In other news, like The Secret History but with magic? Directly up my alley, no need for dilution whatsoever.
The plot is rather straightforward–all those secret societies at Yale that us rank and file are vaguely aware of? They’re actually magic, of the sort that ends up drawing the dead/ghosts into the real world. They’re drawn to nexuses of magic and symbols of life aka giant raucous parties or blood-heavy group spells. Our protagonist Alex is a newly enlisted “Dante,” due to her ability to naturally see Greys (ghosts) (it is a truth universally acknowledged that any book with Fancy People Doing Magic must have new words for everything that us plebes also use). Alongside the old Dante, now known as “Virgil,” she’ll go from house to house overseeing their rituals and parties to make sure nothing untoward happens.
Spoiler alert: something untoward happens.
I think you’ll enjoy this book if you’re that genre of books that involves someone on the outside getting a peek into the world of the rare and powerful–Alex is the definition of “outsider,” and while she genuinely doesn’t want to (and cannot) become one of Them she (and we) are endlessly curious about their lives.

=-=-=-=-=

JOB 1 - In the book review, what is the old Dante now known as?
JOB 2 - Write out the part of the book review between "In other news, like" and "something untoward happens.", inclusive.

Item position entries
=-=-=-=-=

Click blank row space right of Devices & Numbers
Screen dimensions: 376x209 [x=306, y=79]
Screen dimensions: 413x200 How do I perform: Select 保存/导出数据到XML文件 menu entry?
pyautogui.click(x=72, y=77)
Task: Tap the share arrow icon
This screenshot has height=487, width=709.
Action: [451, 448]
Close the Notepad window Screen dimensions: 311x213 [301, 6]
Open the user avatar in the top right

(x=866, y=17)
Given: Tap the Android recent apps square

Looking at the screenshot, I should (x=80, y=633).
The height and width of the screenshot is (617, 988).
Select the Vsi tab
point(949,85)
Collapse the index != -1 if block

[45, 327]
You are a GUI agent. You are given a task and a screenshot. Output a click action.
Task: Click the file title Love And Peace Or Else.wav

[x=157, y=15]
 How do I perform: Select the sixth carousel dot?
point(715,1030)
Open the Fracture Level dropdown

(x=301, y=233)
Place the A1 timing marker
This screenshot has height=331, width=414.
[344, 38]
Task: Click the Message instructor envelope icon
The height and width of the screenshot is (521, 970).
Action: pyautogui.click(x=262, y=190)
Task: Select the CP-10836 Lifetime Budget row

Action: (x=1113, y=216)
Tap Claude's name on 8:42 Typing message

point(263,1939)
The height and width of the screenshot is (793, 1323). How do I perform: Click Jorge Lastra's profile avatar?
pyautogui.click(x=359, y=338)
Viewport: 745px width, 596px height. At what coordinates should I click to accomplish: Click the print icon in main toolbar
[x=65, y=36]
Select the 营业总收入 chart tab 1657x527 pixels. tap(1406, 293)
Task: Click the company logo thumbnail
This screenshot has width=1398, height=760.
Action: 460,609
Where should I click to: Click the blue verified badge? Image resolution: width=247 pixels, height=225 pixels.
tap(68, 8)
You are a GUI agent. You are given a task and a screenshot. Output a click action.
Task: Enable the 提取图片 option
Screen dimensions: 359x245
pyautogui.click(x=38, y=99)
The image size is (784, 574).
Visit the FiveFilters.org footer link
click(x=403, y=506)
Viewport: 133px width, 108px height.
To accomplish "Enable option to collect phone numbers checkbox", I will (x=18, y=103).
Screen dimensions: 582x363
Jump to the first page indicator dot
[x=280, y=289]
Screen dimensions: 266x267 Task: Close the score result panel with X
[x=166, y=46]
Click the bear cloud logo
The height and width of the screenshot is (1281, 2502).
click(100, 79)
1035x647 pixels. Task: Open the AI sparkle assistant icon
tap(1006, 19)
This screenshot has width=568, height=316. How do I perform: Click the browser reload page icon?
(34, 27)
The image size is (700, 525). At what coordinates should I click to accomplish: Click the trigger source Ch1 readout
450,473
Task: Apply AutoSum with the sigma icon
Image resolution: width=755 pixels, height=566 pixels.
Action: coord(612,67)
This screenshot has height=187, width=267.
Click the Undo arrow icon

=-=-=-=-=

TASK ANSWER 1 - Virgil

TASK ANSWER 2 -
In other news, like The Secret History but with magic? Directly up my alley, no need for dilution whatsoever.
The plot is rather straightforward–all those secret societies at Yale that us rank and file are vaguely aware of? They’re actually magic, of the sort that ends up drawing the dead/ghosts into the real world. They’re drawn to nexuses of magic and symbols of life aka giant raucous parties or blood-heavy group spells. Our protagonist Alex is a newly enlisted “Dante,” due to her ability to naturally see Greys (ghosts) (it is a truth universally acknowledged that any book with Fancy People Doing Magic must have new words for everything that us plebes also use). Alongside the old Dante, now known as “Virgil,” she’ll go from house to house overseeing their rituals and parties to make sure nothing untoward happens.
Spoiler alert: something untoward happens.